Exercise instructions> Locate every line in the records below that contains the string "Open", and copy each of those lines in full.

Provided data>
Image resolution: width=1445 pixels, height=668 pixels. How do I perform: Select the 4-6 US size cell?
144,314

==

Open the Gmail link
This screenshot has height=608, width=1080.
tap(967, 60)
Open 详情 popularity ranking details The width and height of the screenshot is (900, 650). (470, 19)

* * *

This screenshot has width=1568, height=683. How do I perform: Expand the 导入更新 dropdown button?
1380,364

Task result>
Open the Gmail link
Open 详情 popularity ranking details The width and height of the screenshot is (900, 650). (470, 19)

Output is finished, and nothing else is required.